_What the task asks_: For every entry, reproduce the wording exactly and omit any image it holds.
--- Input Enclosed Below ---
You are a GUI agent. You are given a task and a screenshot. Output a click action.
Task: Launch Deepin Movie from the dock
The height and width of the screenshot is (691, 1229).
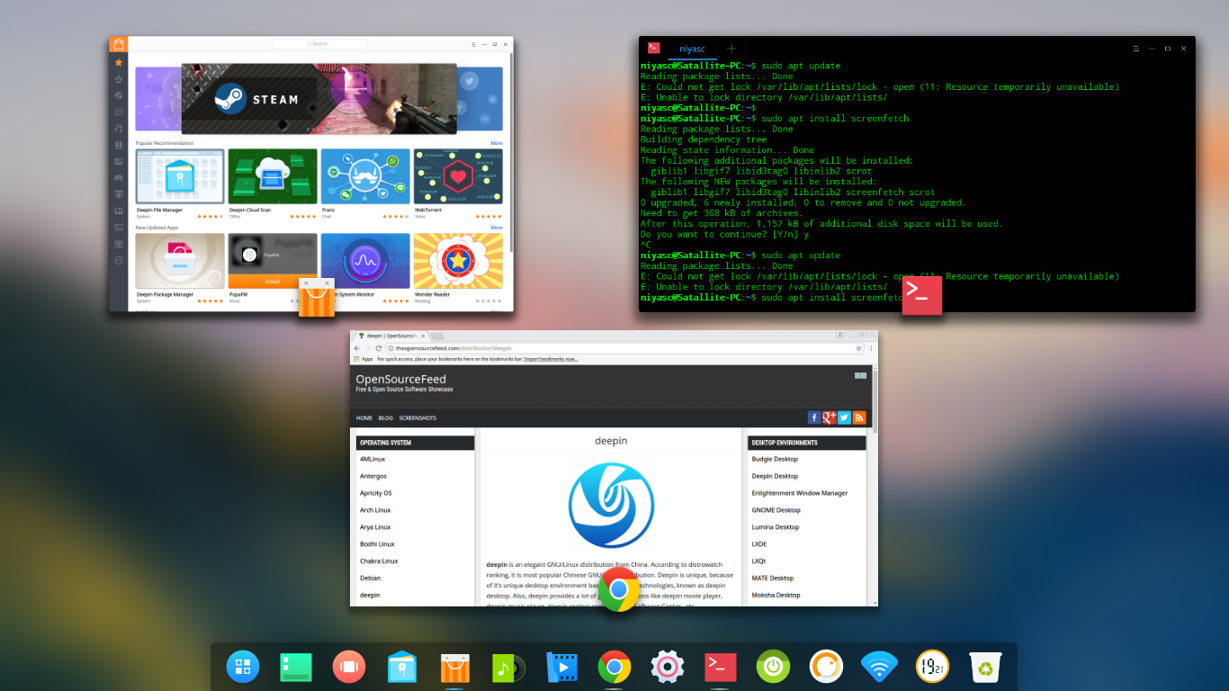click(x=561, y=667)
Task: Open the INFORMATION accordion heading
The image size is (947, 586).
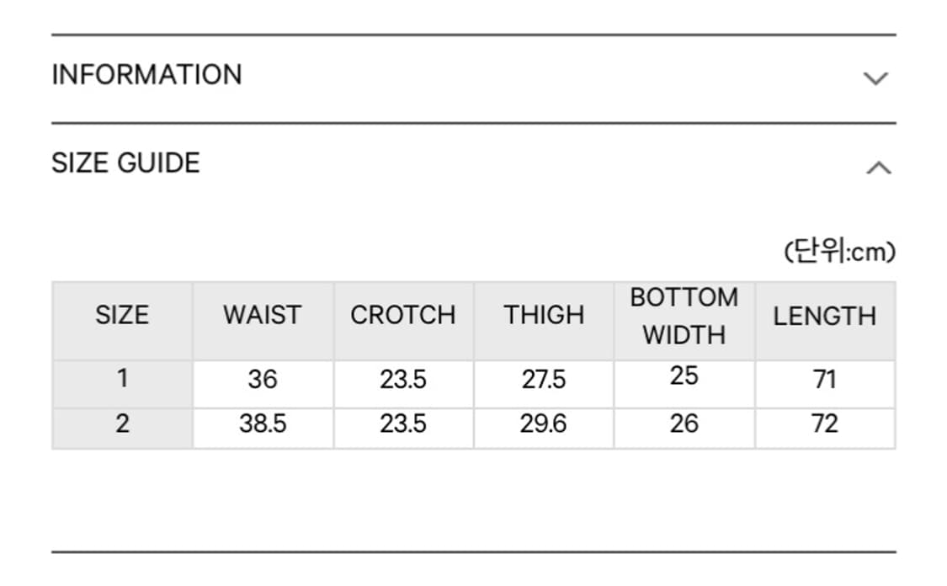Action: (146, 75)
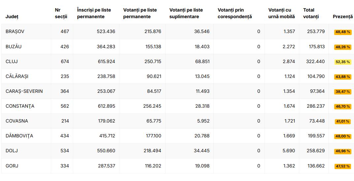Click Călărași mobile urn value 1.124

pos(289,76)
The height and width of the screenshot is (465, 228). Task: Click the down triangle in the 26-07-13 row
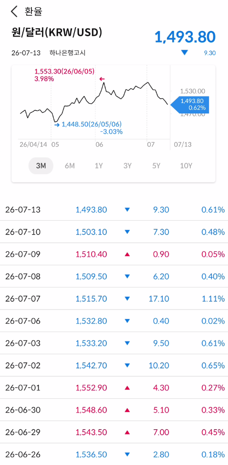tap(127, 210)
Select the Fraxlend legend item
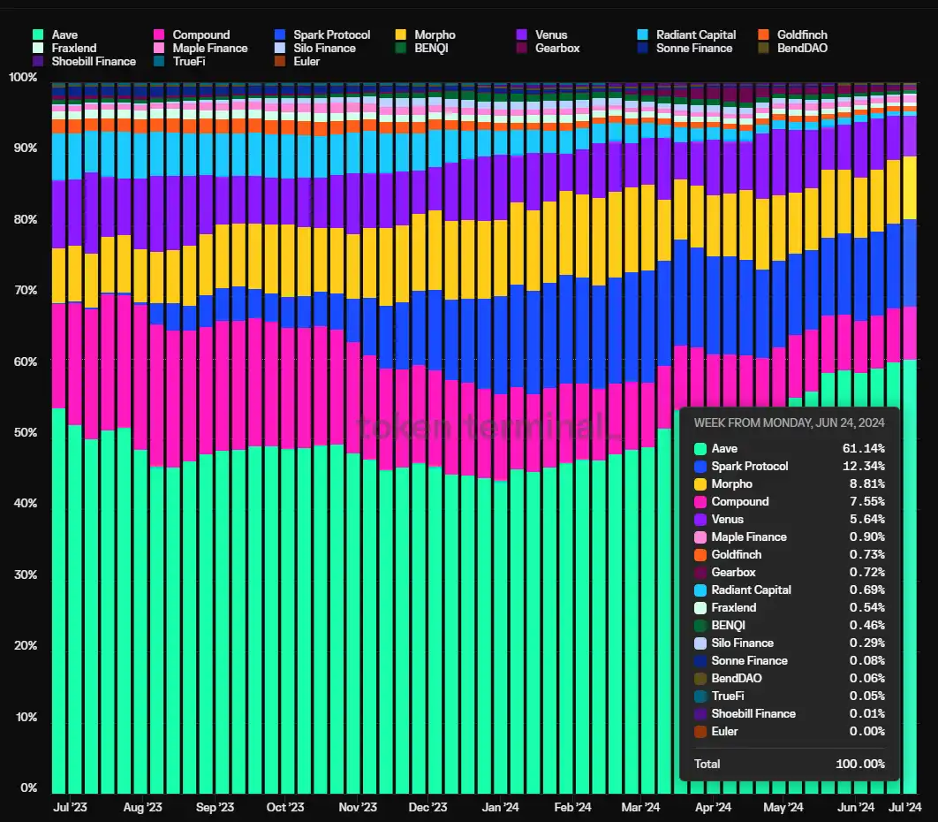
--- End of Enclosed Input ---
_The completed task_:
You are a GUI agent. You are given a task and a screenshot. Output a click action.
Task: Launch Deepin Movie from the dock
The height and width of the screenshot is (691, 1229).
click(x=561, y=667)
Task: Open the INFORMATION accordion heading
The image size is (947, 586).
Action: (146, 75)
Click Călărași mobile urn value 1.124

pos(289,76)
The height and width of the screenshot is (465, 228). Task: Click the down triangle in the 26-07-13 row
tap(127, 210)
Select the Fraxlend legend item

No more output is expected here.